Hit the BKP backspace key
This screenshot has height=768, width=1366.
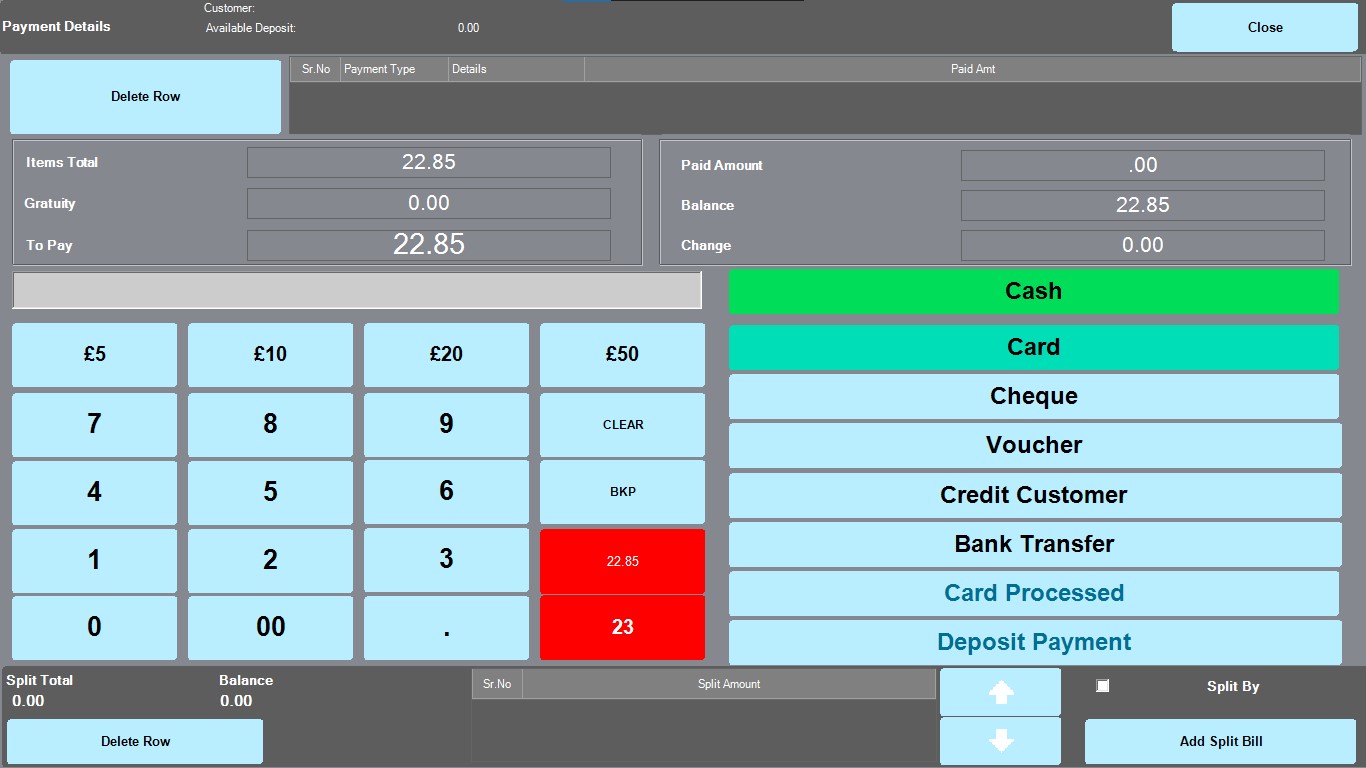622,492
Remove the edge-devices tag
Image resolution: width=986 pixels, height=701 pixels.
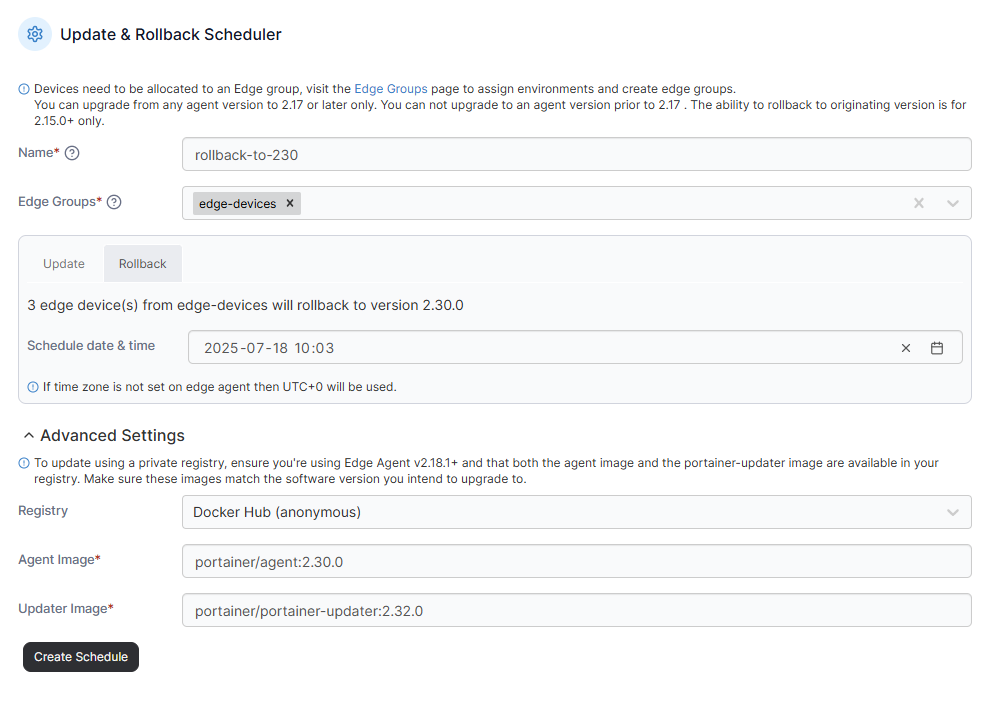pyautogui.click(x=290, y=203)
------------
What is needed
What you output must be exactly the lines from the line with "This screenshot has height=768, width=1366." through the last line of the listing, pictures excluded.

Task answer
This screenshot has height=768, width=1366.
622,492
Remove the edge-devices tag
Image resolution: width=986 pixels, height=701 pixels.
pyautogui.click(x=290, y=203)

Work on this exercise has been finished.